## [What you should do]
Restate word for word the section of the entries that opens at the line containing "At what coordinates should I click to accomplish: Click" and closes at the line containing "Screen dimensions: 1794x1346", both lines kept, pictures dropped.

## [Raw data]
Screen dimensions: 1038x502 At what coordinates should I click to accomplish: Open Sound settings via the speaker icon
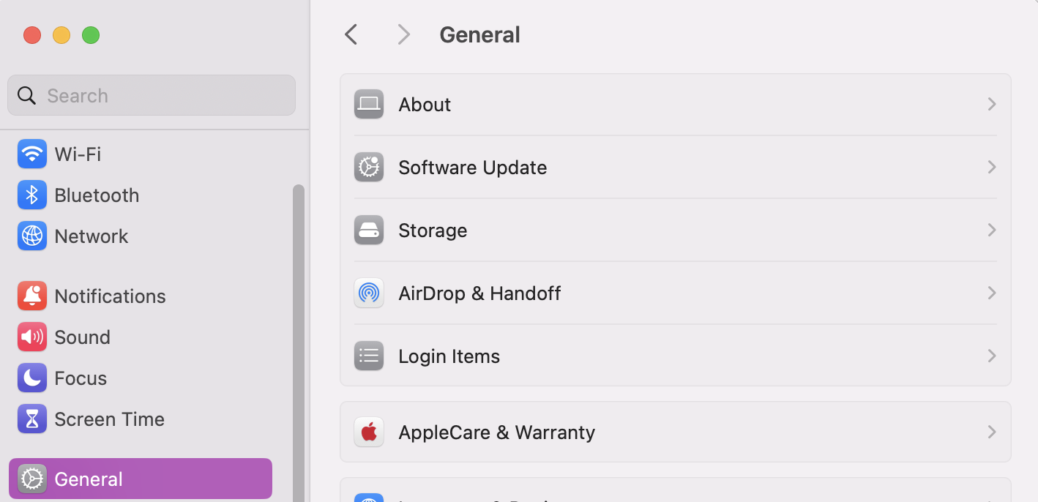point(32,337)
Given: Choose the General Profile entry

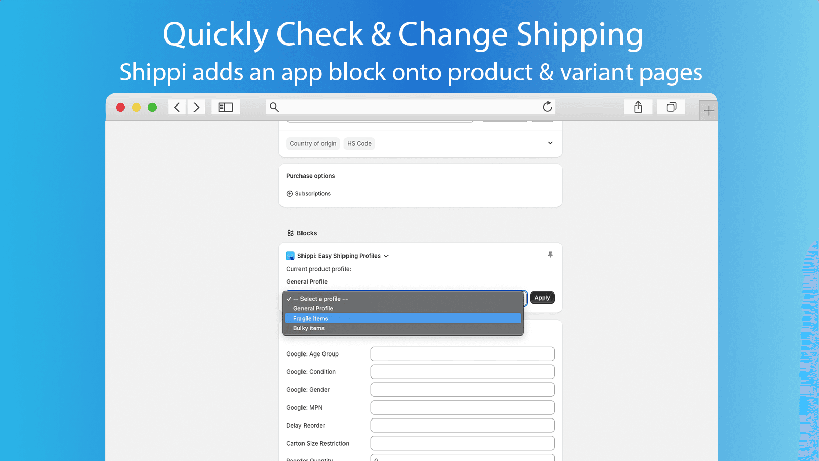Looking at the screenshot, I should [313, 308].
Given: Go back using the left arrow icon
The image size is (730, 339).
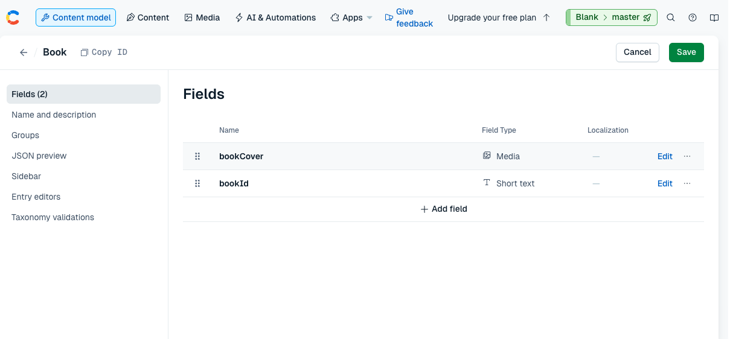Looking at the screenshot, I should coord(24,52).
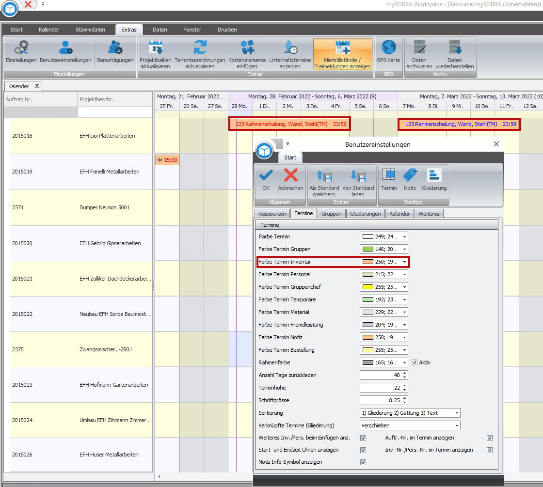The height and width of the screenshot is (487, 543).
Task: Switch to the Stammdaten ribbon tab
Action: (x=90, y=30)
...
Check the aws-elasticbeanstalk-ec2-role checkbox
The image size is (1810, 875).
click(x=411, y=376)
--
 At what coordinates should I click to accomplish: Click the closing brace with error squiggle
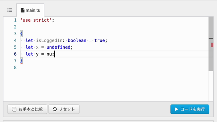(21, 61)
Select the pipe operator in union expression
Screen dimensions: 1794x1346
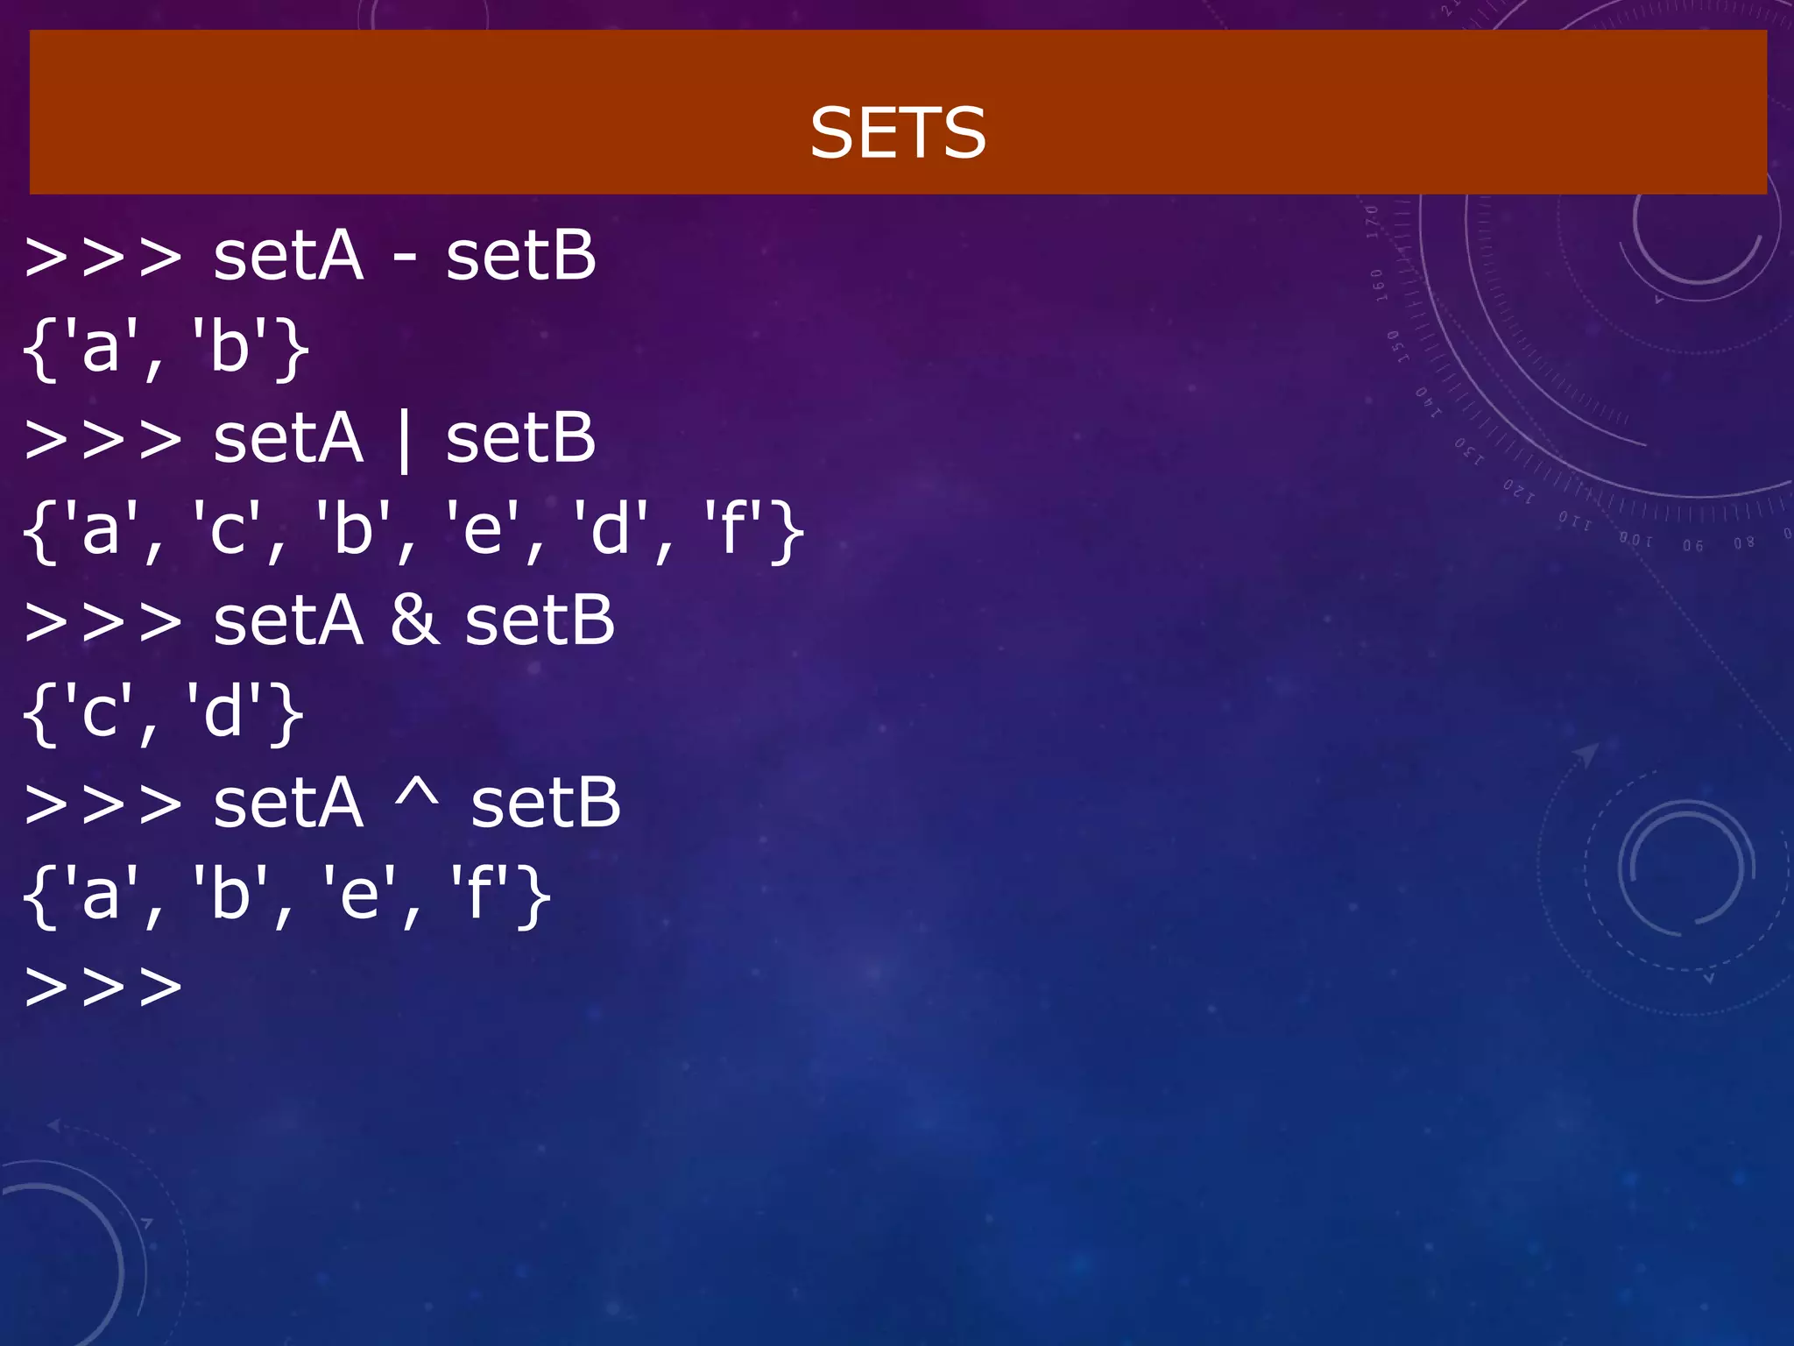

## [Worked solution]
 At what coordinates should I click to accomplish: Click the closing brace with error squiggle
(21, 61)
Select the pipe operator in union expression
Screen dimensions: 1794x1346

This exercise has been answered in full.